The essence, intended functionality, and evolutionary direction of blockchain is distributed databases.
To be precise, it’s a Byzantine Fault Tolerant (resistant to malicious node attacks) distributed (leaderless replication) database.
If this distributed database is used to store transaction records of various coins, the system is called “XX coin”. For example, Ethereum is such a distributed database that records not only transaction records of various altcoins but also all kinds of other content. By spending some Ether, you can leave a record (a message) in this distributed database. And so-called smart contracts are stored procedures on this distributed database.
Formally, blockchain and Write-Ahead Log (WAL, Binlog, Redolog) are highly consistent in their design principles.
WAL is the core data structure of databases, recording all changes from database creation to the current moment, used for implementing master-slave replication, backup rollback, failure recovery, and other functions. If full WAL logs are retained, you can replay the WAL from the beginning and time-travel to any moment’s state, like PostgreSQL’s PITR (Point-In-Time Recovery).
Blockchain is essentially such a log that records every transaction since genesis. Replaying the log can restore the database to any moment’s state (but not vice versa). So blockchain can certainly be considered a database in some sense.
The two major characteristics of blockchain - decentralization and tamper-resistance - are easy to understand using database concepts:
- Decentralization is essentially leaderless replication, with the core being distributed consensus.

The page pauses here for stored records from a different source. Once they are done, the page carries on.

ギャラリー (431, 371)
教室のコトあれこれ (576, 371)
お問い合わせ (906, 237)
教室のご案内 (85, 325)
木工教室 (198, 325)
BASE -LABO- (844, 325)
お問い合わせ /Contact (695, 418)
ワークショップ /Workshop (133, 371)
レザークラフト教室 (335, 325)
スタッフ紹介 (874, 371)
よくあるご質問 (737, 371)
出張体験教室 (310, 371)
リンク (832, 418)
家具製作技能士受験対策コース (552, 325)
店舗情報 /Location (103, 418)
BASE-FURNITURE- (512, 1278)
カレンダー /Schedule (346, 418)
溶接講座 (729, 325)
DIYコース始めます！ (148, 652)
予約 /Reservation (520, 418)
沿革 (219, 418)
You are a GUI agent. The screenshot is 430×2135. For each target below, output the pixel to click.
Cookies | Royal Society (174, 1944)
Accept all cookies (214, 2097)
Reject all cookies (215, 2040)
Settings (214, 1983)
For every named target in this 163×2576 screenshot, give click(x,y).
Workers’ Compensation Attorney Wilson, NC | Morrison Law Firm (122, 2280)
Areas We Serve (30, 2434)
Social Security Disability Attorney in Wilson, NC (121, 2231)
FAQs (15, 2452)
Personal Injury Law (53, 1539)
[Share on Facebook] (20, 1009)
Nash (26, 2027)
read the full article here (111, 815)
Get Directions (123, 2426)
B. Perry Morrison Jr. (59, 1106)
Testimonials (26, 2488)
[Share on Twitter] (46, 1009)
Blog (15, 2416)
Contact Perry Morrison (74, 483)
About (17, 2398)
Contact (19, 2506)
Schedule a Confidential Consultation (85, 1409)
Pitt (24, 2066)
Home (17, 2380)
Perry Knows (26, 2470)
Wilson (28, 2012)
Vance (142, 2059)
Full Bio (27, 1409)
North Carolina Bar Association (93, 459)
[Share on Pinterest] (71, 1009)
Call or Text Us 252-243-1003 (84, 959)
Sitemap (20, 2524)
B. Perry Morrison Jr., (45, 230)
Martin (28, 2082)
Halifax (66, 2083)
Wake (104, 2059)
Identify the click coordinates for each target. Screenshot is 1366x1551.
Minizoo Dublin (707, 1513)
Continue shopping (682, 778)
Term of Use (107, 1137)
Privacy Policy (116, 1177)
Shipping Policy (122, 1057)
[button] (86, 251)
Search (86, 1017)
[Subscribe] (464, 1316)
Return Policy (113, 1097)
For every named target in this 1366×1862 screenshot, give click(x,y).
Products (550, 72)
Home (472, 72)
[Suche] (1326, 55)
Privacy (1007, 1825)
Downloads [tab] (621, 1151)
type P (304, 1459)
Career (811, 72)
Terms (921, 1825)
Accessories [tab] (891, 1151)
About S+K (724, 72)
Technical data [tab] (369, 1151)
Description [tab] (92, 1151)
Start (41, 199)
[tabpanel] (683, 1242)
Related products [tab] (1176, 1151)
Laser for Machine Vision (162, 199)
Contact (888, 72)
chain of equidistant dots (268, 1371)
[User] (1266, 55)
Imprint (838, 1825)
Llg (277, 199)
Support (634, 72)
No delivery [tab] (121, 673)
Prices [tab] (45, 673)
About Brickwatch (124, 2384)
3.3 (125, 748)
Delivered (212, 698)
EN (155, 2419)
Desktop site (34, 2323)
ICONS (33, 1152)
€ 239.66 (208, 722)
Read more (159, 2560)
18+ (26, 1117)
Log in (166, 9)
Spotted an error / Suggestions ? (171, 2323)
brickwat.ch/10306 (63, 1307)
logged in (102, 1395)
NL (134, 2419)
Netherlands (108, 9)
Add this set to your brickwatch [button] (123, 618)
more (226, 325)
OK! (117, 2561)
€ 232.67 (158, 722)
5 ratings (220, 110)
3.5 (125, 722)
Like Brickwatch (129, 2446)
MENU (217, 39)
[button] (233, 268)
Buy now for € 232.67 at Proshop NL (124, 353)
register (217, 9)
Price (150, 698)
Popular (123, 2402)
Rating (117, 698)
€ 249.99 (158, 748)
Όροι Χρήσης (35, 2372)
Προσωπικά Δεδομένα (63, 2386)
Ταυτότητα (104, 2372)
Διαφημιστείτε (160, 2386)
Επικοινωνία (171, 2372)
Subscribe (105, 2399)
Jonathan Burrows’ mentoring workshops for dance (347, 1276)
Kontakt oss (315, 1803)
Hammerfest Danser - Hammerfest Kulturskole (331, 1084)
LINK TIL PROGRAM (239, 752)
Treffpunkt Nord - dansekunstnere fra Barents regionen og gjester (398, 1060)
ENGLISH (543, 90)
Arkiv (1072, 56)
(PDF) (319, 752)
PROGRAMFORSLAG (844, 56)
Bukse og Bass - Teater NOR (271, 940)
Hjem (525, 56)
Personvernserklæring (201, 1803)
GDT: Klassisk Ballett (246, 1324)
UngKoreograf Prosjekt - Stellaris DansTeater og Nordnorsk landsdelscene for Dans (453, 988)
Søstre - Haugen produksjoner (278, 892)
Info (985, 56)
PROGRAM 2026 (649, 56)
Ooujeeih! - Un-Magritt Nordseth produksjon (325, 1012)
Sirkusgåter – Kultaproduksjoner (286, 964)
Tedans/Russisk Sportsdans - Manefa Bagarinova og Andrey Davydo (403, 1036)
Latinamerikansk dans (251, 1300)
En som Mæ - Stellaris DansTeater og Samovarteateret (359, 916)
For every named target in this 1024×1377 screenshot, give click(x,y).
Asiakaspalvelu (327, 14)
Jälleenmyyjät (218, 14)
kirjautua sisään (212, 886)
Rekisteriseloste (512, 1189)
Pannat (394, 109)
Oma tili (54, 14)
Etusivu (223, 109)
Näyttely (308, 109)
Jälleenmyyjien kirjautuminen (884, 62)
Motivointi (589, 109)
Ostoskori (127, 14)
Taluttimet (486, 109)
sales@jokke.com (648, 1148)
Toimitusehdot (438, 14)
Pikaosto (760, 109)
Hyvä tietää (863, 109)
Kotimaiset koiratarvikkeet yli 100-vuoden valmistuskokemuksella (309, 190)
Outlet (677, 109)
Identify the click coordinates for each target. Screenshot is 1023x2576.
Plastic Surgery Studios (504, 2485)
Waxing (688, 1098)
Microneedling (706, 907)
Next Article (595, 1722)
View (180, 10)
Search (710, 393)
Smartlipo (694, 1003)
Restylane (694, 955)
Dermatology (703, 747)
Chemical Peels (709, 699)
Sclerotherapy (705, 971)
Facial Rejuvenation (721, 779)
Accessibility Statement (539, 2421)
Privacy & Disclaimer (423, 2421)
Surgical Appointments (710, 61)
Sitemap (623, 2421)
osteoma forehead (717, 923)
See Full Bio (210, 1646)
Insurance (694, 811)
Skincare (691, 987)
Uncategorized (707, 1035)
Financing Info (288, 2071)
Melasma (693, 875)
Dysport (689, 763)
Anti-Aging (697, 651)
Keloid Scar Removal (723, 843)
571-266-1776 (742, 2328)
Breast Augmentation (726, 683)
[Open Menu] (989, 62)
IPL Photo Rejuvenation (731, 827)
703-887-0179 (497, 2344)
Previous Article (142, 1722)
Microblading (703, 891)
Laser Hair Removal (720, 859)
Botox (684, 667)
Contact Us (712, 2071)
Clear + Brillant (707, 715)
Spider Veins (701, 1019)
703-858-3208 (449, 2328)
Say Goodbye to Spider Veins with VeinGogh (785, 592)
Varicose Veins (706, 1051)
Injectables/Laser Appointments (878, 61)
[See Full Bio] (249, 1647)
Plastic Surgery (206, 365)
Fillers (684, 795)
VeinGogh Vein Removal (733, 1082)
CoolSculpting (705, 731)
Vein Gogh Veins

- Tamper-resistance is essentially Byzantine fault tolerance, i.e., making the computational cost of tampering with WAL probabilistically infeasible.
Just as WAL is divided into log segments, blockchain is also divided into individual blocks, and each segment carries the hash fingerprint of the previous log segment.
So-called mining is a public number-guessing competition (only numbers meeting certain conditions are accepted by consensus). The first to guess correctly gets the right to the next log segment: writing a record transferring funds to themselves (mining reward) and broadcasting it (if others also guess correctly, the one that broadcasts to the majority first wins). All nodes use consensus algorithms to ensure the current longest chain is the authoritative log version. Blockchain implements leaderless replication of log segments through consensus algorithms.
If you want to modify a transaction record in a certain WAL log segment, say, transfer ten thousand bitcoins to yourself, you need to forge the fingerprints of this block and all subsequent blocks (guessing numbers multiple times) and make the majority of nodes believe this forged version (creating a longer forged version means guessing more numbers). The six-block confirmation in Bitcoin refers to this - the computational cost of tampering with records before six log segments is usually probabilistically infeasible. Blockchain implements Byzantine fault tolerance through this mechanism (such as Merkle trees).
Among the technologies involved in blockchain, all are simple except distributed consensus, but this application approach and mechanism design is indeed quite stunning. Blockchain can be considered an evolutionary attempt at databases, with broad prospects in the long term. However, fields where blockchain can have immediate impact seem to all be Big Brother’s territory. And no matter how much it’s hyped, current blockchain is still far from being a true distributed database, so those entering now to build applications are likely to be martyrs.